David Stephenson

David Stephenson was born in 1955, and studied at the University of Colorado and then the University of New Mexico, where he completed an MFA in 1982, when he moved to Australia teach photography at the University of Tasmania. A fascination for the sublime in space and time has led him to travel and photograph extensively around the world, with journeys to Europe, the Himalayas, and both the Arctic and Antarctic.

In a career spanning more than four decades, Stephenson's photographs have been exhibited extensively internationally, including solo exhibitions at the Art Gallery of New South Wales (1993 and 2017), the Australian Centre for Contemporary Art (1994), the Paisley Museum and Art Gallery, Scotland (1995), the National Gallery of Victoria, (1998), the Cleveland Museum of Art (2001), and the Tasmanian Museum and Art Gallery (2001). His work is represented in many public and private collections including the Art Gallery of New South Wales, the Art Gallery of South Australia, the French Bibliotheque Nationale, the National Gallery of Australia, the National Gallery of Victoria, the Queensland Art Gallery, the Tasmanian Museum and Art Gallery, the International Museum of Photography at George Eastman House, and the Metropolitan Museum of Art and the Museum of Modern Art in New York.

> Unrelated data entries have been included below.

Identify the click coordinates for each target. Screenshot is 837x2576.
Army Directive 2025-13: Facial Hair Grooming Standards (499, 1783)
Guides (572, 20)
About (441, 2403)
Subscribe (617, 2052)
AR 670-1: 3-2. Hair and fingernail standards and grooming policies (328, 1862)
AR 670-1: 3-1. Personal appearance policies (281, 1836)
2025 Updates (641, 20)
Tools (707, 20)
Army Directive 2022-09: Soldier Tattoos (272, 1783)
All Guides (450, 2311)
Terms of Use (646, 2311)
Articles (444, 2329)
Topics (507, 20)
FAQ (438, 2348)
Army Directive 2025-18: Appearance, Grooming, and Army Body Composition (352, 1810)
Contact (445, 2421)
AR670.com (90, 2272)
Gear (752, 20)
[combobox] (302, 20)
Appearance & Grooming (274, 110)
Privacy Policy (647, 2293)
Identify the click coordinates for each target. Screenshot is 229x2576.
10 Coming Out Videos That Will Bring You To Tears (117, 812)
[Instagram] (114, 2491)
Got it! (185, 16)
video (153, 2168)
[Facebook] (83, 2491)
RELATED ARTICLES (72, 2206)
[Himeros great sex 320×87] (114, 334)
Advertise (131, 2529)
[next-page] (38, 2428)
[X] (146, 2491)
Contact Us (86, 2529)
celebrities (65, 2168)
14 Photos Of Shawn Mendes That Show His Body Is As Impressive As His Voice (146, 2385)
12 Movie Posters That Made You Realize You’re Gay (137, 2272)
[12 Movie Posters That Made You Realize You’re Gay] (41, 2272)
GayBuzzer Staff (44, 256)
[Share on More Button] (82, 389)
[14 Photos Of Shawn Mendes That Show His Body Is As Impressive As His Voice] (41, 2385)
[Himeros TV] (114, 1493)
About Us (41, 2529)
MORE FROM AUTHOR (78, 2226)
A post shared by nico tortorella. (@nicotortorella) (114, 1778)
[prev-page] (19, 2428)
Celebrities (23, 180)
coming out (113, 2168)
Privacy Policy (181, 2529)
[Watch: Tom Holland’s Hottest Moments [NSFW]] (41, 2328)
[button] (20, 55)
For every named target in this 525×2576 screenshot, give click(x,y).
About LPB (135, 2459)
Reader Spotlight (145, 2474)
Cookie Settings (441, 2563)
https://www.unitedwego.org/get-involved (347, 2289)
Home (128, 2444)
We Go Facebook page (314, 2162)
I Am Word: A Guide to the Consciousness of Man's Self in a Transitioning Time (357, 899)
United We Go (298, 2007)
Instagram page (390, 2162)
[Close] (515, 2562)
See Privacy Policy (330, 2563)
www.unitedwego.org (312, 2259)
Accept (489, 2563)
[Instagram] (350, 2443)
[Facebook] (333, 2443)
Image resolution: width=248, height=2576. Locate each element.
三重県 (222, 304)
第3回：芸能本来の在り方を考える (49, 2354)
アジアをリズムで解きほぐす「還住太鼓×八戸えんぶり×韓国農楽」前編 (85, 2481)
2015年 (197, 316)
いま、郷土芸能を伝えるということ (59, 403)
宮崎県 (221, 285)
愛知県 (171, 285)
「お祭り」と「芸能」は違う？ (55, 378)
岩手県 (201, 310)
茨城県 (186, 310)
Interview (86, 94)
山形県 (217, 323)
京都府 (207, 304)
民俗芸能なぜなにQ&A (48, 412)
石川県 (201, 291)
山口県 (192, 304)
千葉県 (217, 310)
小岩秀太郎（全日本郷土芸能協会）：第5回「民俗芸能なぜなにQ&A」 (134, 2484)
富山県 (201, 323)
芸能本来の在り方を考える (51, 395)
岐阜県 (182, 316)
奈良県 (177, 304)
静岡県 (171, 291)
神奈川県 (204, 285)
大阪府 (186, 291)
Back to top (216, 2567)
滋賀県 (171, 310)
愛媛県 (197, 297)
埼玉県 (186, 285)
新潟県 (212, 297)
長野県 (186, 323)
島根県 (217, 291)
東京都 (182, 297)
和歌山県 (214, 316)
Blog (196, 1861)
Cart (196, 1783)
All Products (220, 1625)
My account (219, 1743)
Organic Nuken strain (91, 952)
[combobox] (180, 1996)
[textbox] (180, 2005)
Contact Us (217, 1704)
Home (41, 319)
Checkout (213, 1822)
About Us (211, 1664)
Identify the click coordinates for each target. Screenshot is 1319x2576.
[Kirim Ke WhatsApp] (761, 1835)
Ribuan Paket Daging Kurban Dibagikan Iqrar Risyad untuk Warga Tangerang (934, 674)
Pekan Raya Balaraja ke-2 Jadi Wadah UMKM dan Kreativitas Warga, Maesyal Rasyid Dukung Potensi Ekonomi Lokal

In 2005 Princeton Architectural Press, New York published Visions of Heaven: The Dome in European Architecture, a monograph of Stephenson's Domes project. In 2006 the Gulbenkian Foundation Cultural Centre in Paris presented Sublime Symmetries, a retrospective exhibition and catalogue of his photographs that included images of architecture, landscapes, and skies. In 2009, Princeton Architectural Press published Stephenson's second monograph, Heavenly Vaults: From Romanesque to Gothic in European Architecture. German editions of both were later published by Prestel Verlag, Munich. His latest monograph, Light Cities, is being published In 2024 with Hatje Cantz, Berlin.